Gamma aminobutyric acid signaling disturbances and altered astrocytic morphology associated with Bisphenol A induced cognitive impairments in rat offspring.

Abstract

Bisphenol A (BPA) is a well-recognized endocrine disruptor and is globally used in the manufacture of many plastic items. Multiple studies suggest links between prenatal BPA exposure and alterations in neurodevelopment and behaviors in children, even at lower levels. This study was conducted to reveal the role of astrocyte morphology and Gamma aminobutyric acid (GABA) signaling in BPA induced cognitive defects in the offspring of Wistar albino rats when exposed during the prenatal and postnatal periods. Dams of Wistar albino rats were exposed to a dose of 5mg/kg body weight of BPA throughout the pregnancy and lactation period until the third postnatal day (PND). After delivery of pups, cognitive tests were carried out on the 21st, 24th, and 28th PNDs.
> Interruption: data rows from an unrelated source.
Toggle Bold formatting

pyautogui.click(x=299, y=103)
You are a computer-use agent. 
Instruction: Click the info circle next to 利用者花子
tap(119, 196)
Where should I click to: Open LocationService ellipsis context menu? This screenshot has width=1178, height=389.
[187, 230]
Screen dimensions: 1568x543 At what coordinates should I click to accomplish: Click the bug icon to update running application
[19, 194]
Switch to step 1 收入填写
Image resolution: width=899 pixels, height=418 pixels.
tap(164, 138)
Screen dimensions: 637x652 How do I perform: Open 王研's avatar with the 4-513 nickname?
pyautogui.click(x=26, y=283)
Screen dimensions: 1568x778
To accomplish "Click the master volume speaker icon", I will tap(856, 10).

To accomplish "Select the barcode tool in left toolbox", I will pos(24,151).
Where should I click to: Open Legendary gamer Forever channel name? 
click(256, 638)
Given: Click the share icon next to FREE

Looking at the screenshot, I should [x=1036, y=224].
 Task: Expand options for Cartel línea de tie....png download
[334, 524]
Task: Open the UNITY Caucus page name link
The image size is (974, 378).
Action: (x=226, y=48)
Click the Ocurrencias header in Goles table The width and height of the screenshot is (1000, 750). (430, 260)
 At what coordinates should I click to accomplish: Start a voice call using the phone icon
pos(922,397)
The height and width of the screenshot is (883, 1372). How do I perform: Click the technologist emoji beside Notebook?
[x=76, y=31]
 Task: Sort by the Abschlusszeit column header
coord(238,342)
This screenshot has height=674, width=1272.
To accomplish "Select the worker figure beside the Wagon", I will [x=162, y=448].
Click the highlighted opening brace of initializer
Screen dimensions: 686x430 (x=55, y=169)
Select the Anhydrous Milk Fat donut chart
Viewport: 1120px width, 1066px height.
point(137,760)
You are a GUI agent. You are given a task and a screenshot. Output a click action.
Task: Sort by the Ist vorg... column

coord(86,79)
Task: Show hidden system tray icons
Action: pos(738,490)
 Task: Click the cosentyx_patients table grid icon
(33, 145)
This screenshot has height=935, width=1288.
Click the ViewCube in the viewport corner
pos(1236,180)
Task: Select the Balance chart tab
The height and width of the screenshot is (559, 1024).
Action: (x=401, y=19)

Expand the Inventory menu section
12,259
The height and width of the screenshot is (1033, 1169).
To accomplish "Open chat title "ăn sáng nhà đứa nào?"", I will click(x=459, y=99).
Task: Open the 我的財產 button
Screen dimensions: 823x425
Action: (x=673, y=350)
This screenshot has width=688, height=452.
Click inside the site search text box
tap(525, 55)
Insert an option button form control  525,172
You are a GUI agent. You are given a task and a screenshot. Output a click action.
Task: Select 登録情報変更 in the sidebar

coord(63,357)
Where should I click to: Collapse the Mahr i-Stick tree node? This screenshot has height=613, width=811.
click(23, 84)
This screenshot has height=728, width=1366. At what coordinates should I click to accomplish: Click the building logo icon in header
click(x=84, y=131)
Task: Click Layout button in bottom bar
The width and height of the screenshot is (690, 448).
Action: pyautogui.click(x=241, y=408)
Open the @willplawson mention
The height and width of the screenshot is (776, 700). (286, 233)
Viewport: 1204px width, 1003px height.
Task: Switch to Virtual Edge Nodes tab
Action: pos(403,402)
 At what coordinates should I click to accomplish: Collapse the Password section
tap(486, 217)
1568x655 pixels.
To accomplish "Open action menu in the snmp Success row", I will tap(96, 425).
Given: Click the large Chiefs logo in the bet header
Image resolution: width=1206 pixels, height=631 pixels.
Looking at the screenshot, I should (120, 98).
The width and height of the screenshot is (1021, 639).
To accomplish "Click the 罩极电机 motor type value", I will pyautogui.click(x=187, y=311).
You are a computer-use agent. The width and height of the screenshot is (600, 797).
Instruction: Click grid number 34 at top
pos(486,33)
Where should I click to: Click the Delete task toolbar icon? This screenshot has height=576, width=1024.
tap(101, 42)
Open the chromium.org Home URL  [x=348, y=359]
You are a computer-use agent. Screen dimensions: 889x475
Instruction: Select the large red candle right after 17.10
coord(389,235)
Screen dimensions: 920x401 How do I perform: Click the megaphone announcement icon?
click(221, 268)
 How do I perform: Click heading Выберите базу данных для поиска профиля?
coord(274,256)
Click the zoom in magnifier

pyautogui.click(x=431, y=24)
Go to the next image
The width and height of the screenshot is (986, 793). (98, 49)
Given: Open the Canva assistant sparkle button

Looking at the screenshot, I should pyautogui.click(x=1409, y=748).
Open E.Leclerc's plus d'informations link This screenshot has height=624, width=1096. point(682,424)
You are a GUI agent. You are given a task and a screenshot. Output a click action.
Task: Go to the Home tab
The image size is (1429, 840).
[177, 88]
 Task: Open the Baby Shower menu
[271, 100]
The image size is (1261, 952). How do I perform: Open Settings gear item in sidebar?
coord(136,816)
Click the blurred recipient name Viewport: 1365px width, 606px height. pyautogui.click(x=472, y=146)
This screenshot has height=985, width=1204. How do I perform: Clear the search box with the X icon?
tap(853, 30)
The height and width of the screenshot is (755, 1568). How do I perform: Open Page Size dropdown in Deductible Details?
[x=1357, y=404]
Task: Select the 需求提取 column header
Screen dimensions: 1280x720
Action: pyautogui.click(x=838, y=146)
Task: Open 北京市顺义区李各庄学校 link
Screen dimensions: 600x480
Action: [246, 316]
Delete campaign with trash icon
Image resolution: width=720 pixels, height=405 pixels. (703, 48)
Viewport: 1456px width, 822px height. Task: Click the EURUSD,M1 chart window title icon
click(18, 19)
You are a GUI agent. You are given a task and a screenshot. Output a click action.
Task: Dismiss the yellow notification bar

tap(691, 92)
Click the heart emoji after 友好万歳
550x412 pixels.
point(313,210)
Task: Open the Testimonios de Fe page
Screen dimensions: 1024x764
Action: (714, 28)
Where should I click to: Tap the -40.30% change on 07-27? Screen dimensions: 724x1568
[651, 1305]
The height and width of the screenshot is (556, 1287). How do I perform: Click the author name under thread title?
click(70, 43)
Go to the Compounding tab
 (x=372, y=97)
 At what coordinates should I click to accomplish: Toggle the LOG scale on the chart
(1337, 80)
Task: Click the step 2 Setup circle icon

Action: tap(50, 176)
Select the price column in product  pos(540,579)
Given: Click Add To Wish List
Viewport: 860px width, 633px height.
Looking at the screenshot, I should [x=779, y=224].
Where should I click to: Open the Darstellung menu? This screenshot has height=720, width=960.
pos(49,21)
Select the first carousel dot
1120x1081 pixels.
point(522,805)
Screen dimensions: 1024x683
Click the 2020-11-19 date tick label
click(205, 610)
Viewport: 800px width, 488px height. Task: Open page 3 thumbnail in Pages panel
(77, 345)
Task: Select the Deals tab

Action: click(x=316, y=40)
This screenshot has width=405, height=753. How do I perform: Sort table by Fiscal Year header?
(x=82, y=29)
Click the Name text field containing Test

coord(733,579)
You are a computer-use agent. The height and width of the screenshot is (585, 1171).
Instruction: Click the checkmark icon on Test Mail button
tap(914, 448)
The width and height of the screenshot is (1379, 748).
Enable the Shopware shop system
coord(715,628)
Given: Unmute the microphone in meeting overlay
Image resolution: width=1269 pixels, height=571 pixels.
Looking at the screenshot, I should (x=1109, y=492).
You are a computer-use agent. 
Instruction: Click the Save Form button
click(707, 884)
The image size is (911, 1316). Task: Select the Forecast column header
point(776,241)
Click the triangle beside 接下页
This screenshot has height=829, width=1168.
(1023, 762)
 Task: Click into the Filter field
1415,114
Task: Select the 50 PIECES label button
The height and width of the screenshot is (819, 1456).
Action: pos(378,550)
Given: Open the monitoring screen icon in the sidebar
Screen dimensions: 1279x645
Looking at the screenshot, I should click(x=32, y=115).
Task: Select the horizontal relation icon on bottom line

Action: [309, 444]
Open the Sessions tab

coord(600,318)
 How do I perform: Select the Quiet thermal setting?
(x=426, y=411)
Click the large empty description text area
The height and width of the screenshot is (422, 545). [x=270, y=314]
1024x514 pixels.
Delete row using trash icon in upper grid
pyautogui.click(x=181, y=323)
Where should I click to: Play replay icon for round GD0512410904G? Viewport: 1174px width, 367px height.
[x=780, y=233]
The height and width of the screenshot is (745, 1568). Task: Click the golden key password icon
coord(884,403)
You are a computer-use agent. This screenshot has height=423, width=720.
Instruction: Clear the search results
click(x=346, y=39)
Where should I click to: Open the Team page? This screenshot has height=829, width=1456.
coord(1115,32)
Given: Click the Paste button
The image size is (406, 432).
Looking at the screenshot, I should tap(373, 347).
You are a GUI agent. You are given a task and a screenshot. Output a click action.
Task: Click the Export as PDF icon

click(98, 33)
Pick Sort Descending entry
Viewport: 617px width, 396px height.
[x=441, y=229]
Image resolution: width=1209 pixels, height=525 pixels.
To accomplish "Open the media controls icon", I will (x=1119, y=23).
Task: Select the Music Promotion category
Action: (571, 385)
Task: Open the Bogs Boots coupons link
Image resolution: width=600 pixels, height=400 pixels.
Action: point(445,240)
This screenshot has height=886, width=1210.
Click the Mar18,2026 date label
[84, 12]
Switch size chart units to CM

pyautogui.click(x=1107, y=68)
Blood samples were collected for measurement of serum GABA levels. On the same day as the blood collections, pups were sacrificed and their right frontal cortices were dissected out. Immunohistochemical analysis for glial fibrillar acidic protein + astrocytes was conducted. Pre and postnatal BPA exposure led to anxiety like behavior in pups. This exposure also resulted in reduced serum GABA concentrations. Immunohistochemical analysis revealed reduced astrocyte numbers as well as decreased numbers of dendritic spines in the BPA exposed pups. BPA exposure during critical periods of development leads to cognitive impairments that correlate with the defects in the GABA signaling pathways and deteriorated morphology of the astrocytes in the offspring of the Wistar rats.